British MPs sanctioned by China denounce parliament’s new TikTok account
LONDON — Senior Conservative politicians who have been sanctioned by China are demanding that the U.K. parliament takes down its newly created TikTok account.
Senior MPs and members of the House of Lords laid into parliamentary authorities for setting up an account on the social media platform, which is owned by Chinese technology company ByteDance.
Tom Tugendhat, the former Tory leadership candidate and chairman of the foreign affairs select committee, Iain Duncan Smith, the former Conservative leader, and Nus Ghani, a vice chair of the party’s powerful 1922 committee of backbenchers, are among those calling for the account to be taken down over fears that TikTok user data is transferred to China.
In a joint letter sent on Wednesday to the speakers of the House of Commons and the House of Lords — and seen by POLITICO’s London Playbook — the politicians said they were “surprised and disappointed” with the decision to set up the account.
They said that under the National Intelligence law passed in 2017, companies are required to yield data to government authorities upon request. They expressed doubt over a TikTok executive’s reassurances to parliament in 2021 that its user data is not shared with ByteDance in China.
“The prospect of Xi Jinping’s government having access to personal data on our children’s phones ought to be a cause for major concern,” the letter said.

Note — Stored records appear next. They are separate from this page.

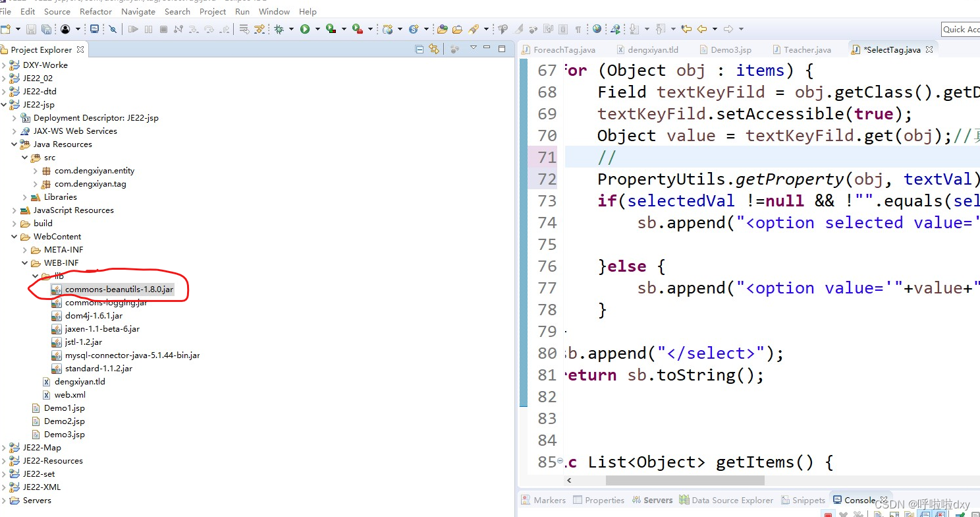The image size is (980, 517).
Task: Toggle Mark Occurrences in the toolbar
Action: (519, 29)
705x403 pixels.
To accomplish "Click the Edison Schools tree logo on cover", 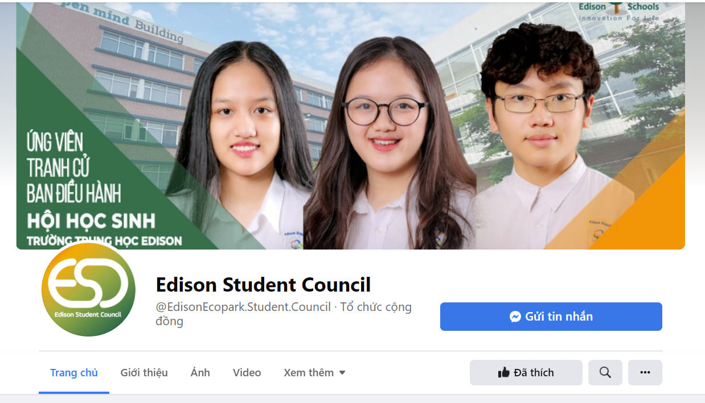I will tap(618, 11).
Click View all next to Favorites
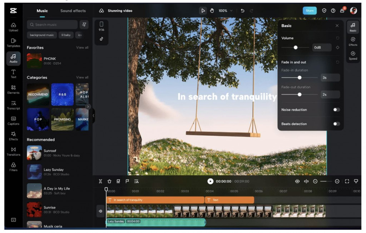 click(x=82, y=48)
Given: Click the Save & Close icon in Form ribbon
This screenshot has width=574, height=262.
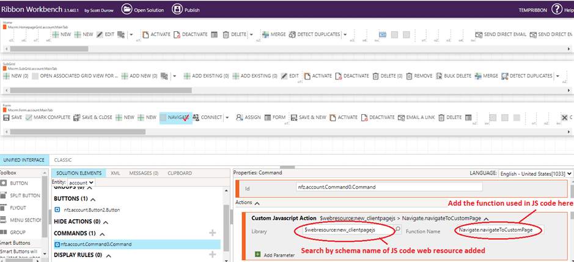Looking at the screenshot, I should click(x=76, y=117).
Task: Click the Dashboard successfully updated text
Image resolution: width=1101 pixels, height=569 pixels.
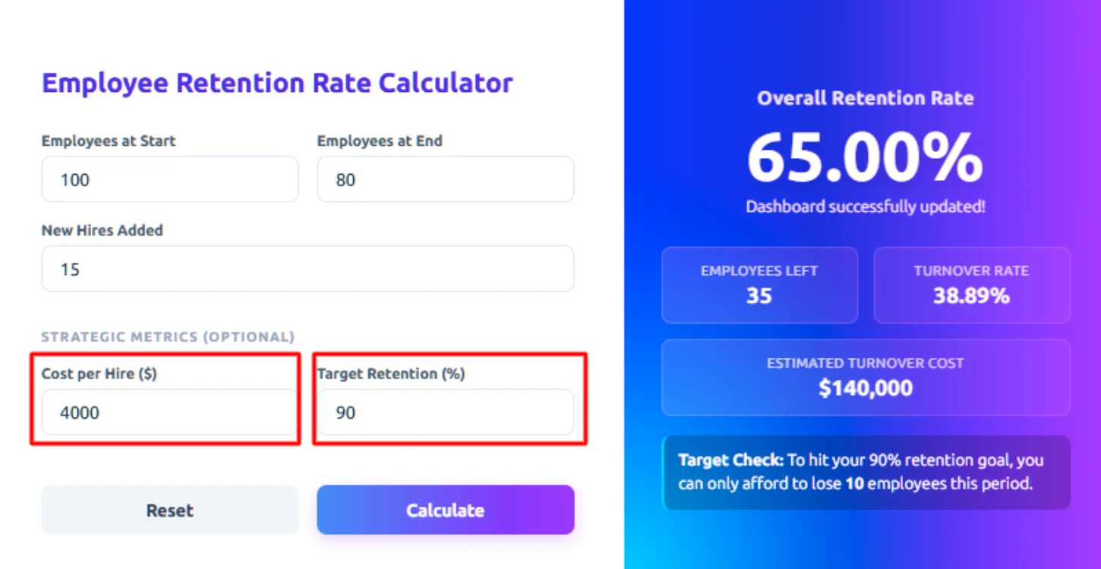Action: click(865, 206)
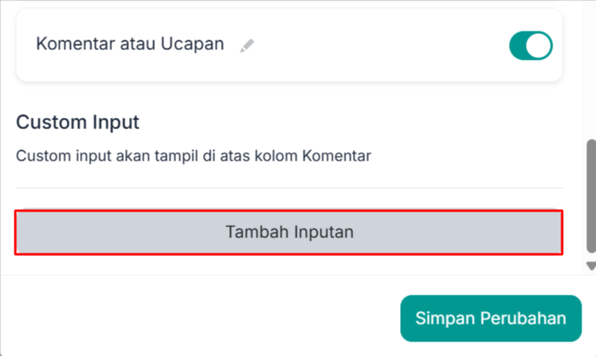Click the scroll down arrow on the scrollbar
Viewport: 596px width, 356px height.
591,266
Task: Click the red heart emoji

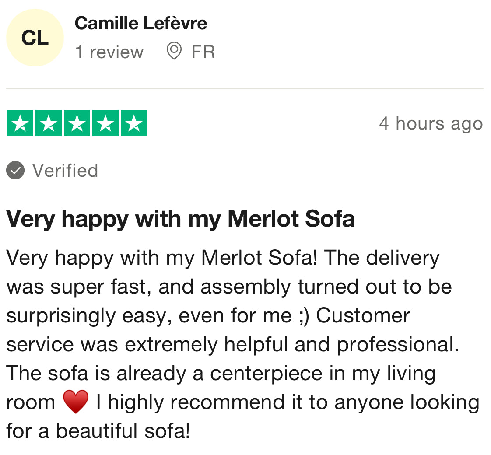Action: pos(76,402)
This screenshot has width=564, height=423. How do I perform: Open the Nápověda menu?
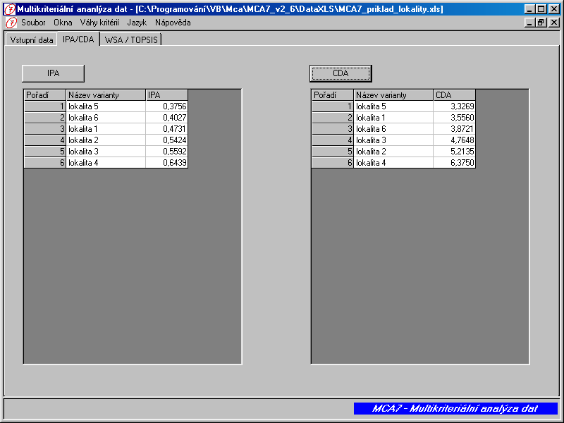[173, 23]
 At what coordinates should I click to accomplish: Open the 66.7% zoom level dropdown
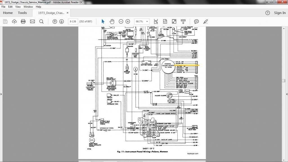click(x=147, y=21)
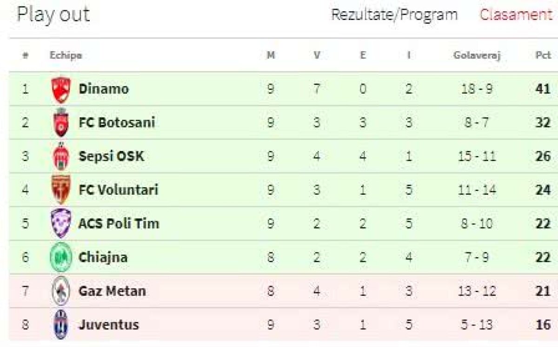Click the Play out section heading
The width and height of the screenshot is (558, 347).
(x=53, y=14)
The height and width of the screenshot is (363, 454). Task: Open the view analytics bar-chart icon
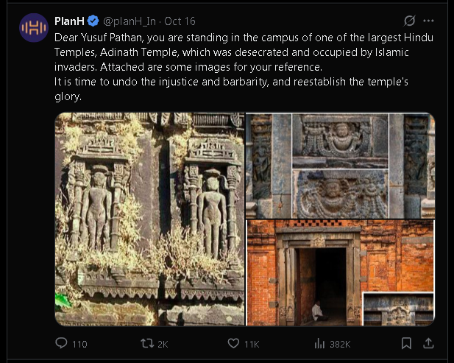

It urged parliamentary authorities to take down the account “until credible assurances can be given that no data whatsoever can be transferred to China.”
The Chinese government sanctioned Tugendhat, Ghani and Duncan-Smith among others last year, claiming they had “maliciously spread lies and disinformation” about human rights abuses.
The U.K. parliament launched its new account this week, urging people to follow it “for news and behind-the-scenes content from the Elizabeth Tower.” TikTok allows users to post short videos, often overlaid with music.
Ghani, a member of the Inter-Parliamentary Alliance on China, said: “We can’t have parliament becoming a client of an app which sends data to a government which has sanctioned it. And we certainly can’t allow parliament to become a client of an app whose executives may have misled it.”
Committee grilling
MPs on the business, energy and industrial strategy (BEIS) committee are currently fixing a date for TikTok executives to appear before them and answer fresh questions on where its user data is handled.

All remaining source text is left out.